▶ _GOAL_: Copy out every line of the items below that contains the string "each". Case counts.

══════

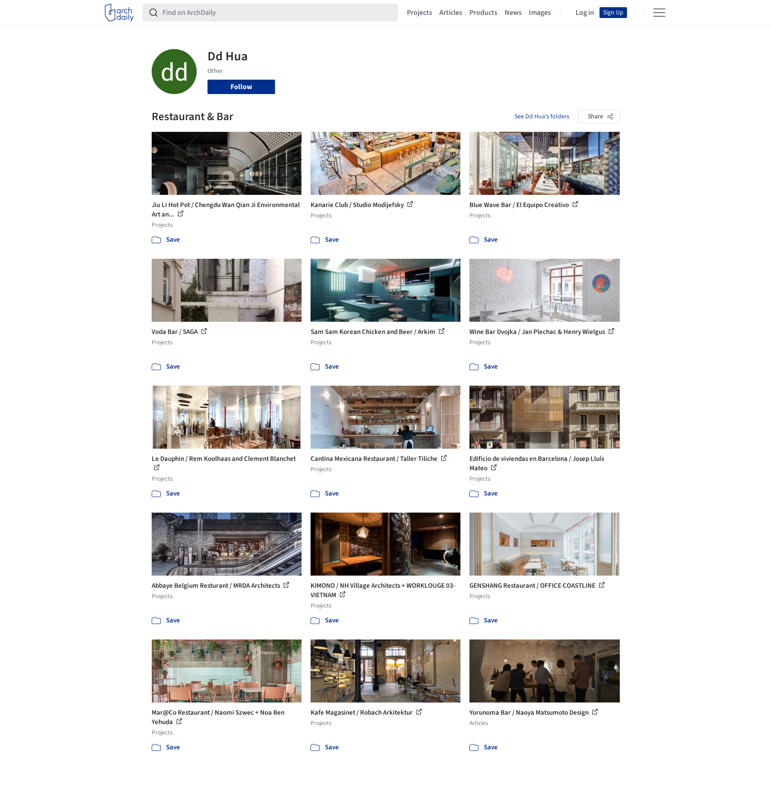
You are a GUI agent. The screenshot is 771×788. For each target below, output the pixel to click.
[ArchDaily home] (119, 13)
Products (483, 13)
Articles (450, 13)
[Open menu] (659, 12)
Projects (419, 13)
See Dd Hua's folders (541, 116)
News (513, 13)
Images (540, 13)
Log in (585, 13)
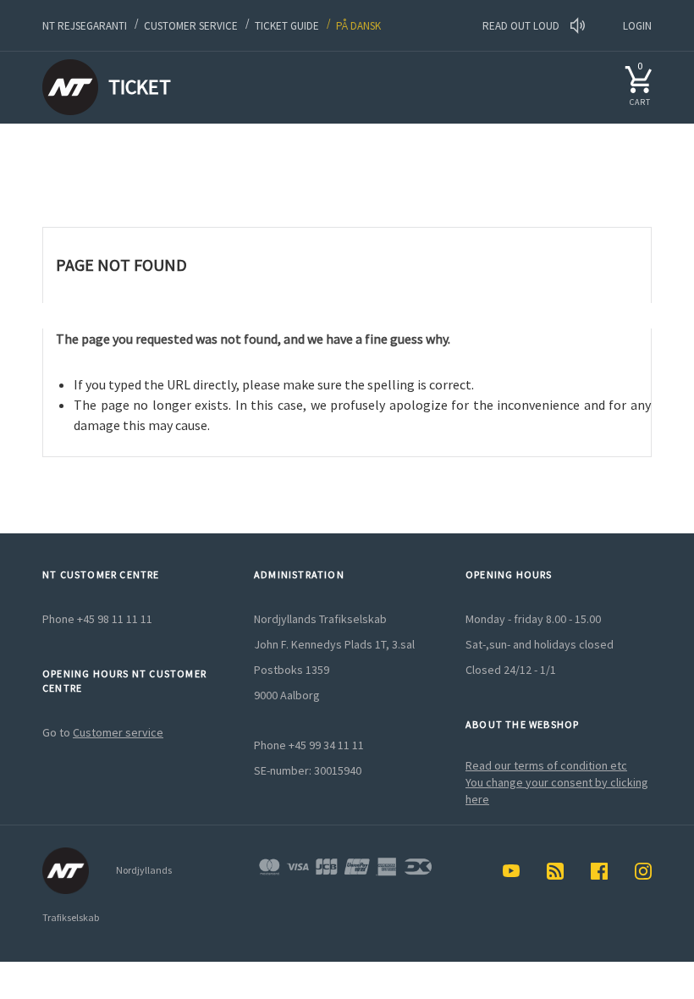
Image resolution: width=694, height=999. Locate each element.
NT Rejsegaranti (84, 26)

══════

▶ _WRITTEN SOLUTION_:
You are a GUI agent. The screenshot is 771×788. For each target below, output the pixel to click.
Image resolution: width=694, height=999. Locate each element.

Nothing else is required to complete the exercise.